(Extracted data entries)

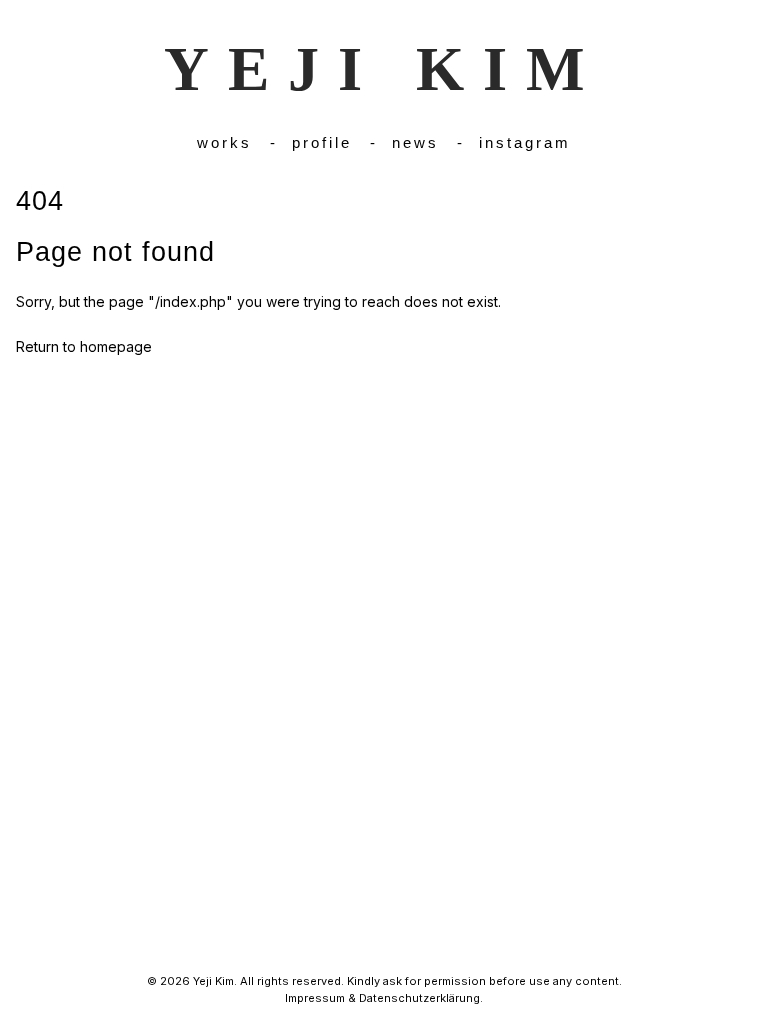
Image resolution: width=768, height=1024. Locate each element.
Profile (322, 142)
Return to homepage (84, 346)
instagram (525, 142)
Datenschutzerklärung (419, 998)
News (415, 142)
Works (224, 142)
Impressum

#### [WHAT IS EXPECTED]
Output all data exactly, omitting images.

#### [SOLUTION FOR THIS EXERCISE]
Image resolution: width=768, height=1024. Locate each element.
Profile (322, 142)
Return to homepage (84, 346)
instagram (525, 142)
Datenschutzerklärung (419, 998)
News (415, 142)
Works (224, 142)
Impressum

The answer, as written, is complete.